Winding Up Companies
The first two methods of ending corporate existence are by means of a member's voluntary winding up and a creditors' voluntary winding up. Court involvement is limited. The difference between these two forms of voluntary winding up is that in a members' voluntary winding up the company must be solvent, while this will not be the case in a creditors' voluntary winding up. The third method of winding up is that of a compulsory court ending up. This method would be used where a creditor of the company is owed money.

The company must be solvent, and, for whatever reason, the members of that company have decided to end its existence.

Declaration of solvency

Feature of members' voluntary winding up is the declaration of solvency which must be sworn by the directors of a company, or majority of them, at a meeting of the directors.

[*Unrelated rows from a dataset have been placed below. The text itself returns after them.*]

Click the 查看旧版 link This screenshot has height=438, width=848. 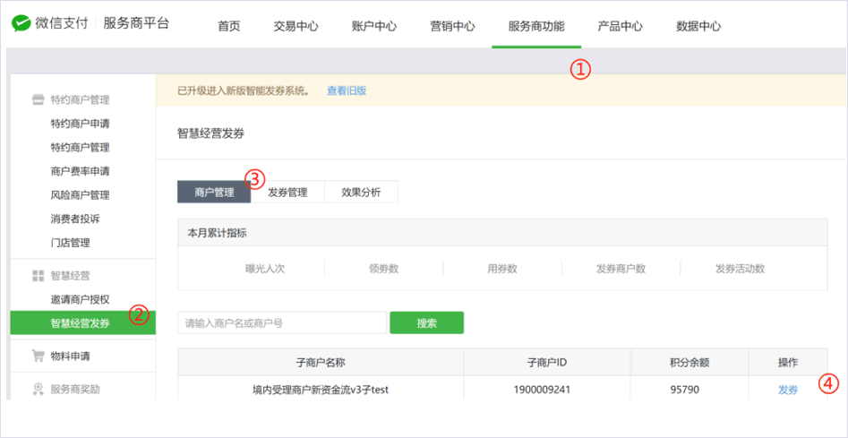[x=347, y=90]
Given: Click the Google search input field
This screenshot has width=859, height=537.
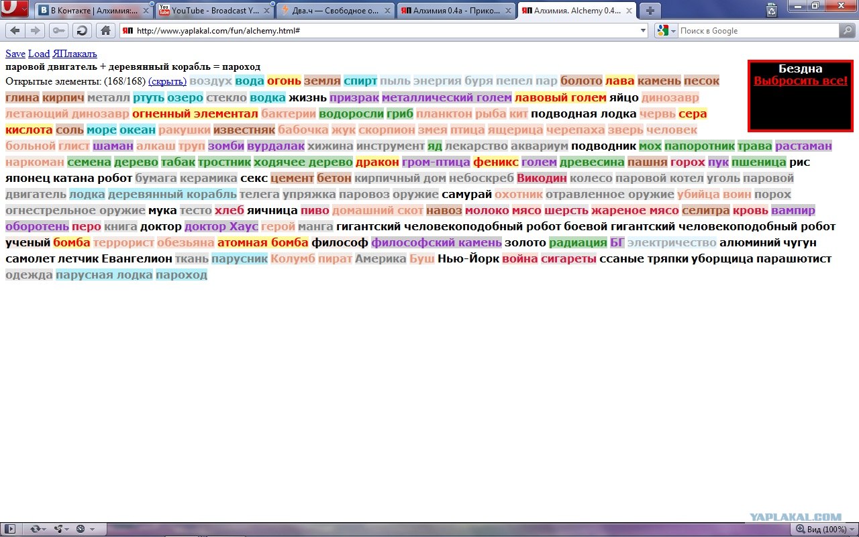Looking at the screenshot, I should [758, 30].
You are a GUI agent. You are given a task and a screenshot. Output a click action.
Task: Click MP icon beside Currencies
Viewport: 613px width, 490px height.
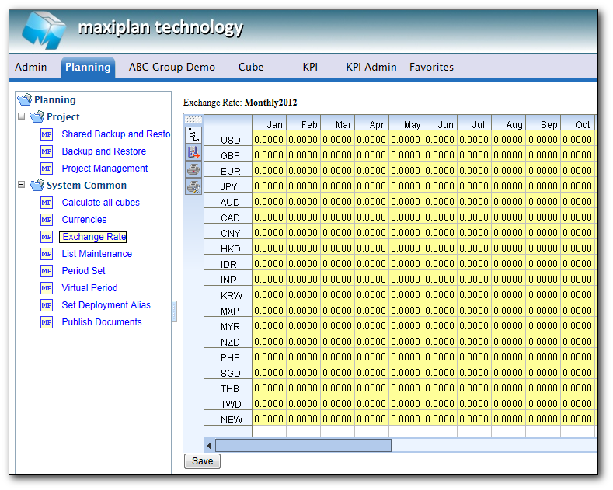point(47,220)
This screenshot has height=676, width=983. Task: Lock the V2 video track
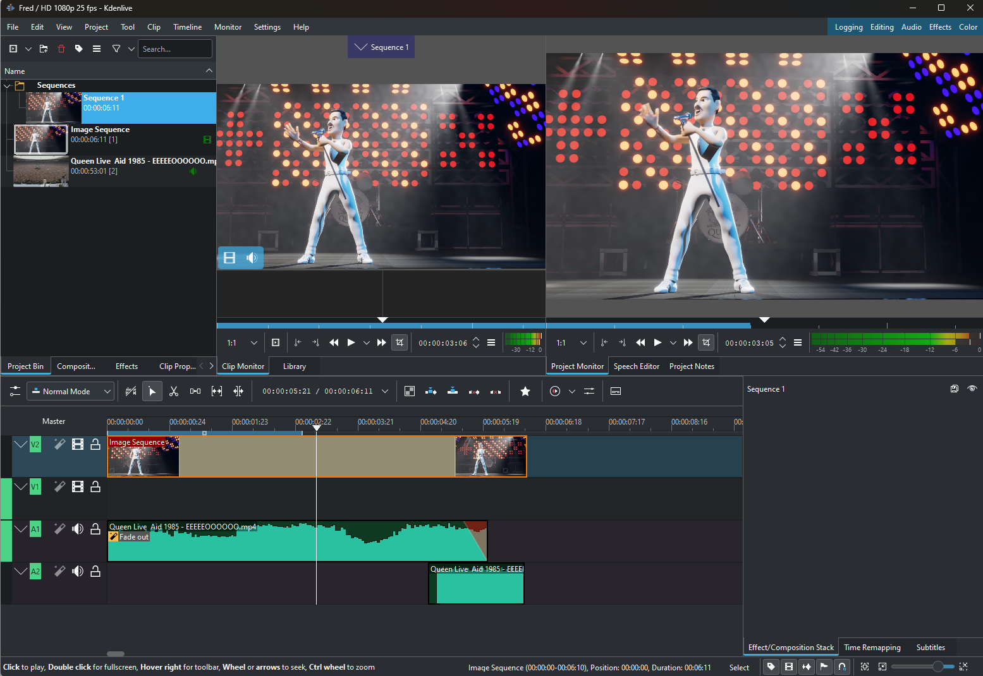[95, 445]
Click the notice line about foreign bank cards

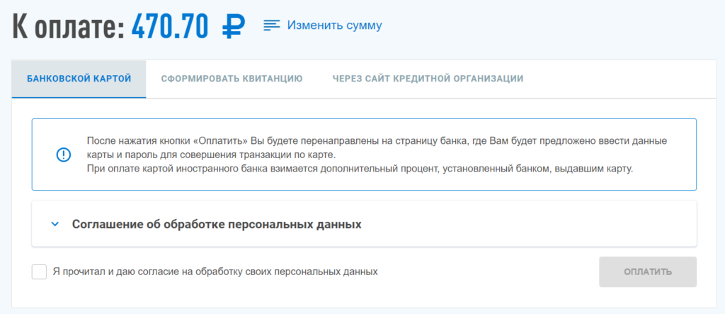click(x=360, y=169)
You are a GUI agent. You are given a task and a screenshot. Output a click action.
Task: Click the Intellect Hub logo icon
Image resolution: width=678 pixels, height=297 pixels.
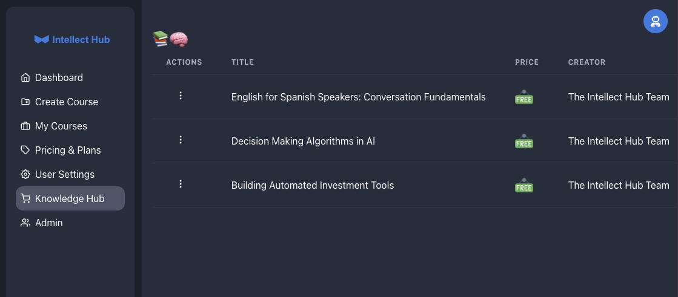41,40
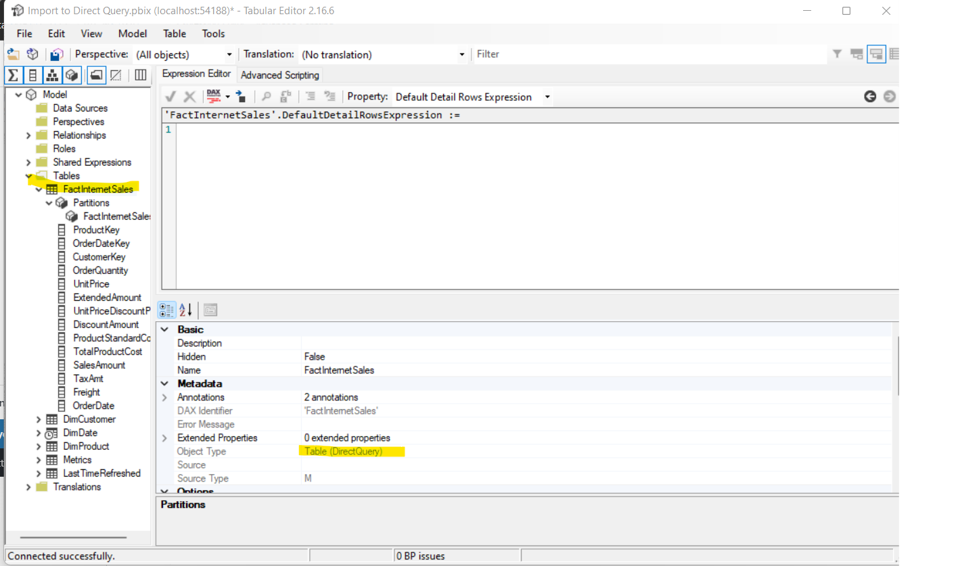Image resolution: width=956 pixels, height=566 pixels.
Task: Click the filter icon near the Filter box
Action: (x=837, y=54)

It should be noted that where, contrary to the statutory declaration sworn by the directors, a company is in fact insolvent, the Companies Act 1963 provides for the imposition of personal liability for the debts of the company, on the directors.

The resolution to wind up

After the directors of a company have made their declaration of solvency, and the independent person has given his report, the directors should then call an extraordinary general meeting ('EGM') of the company. This should be held within 28 days of the date of the declaration of solvency.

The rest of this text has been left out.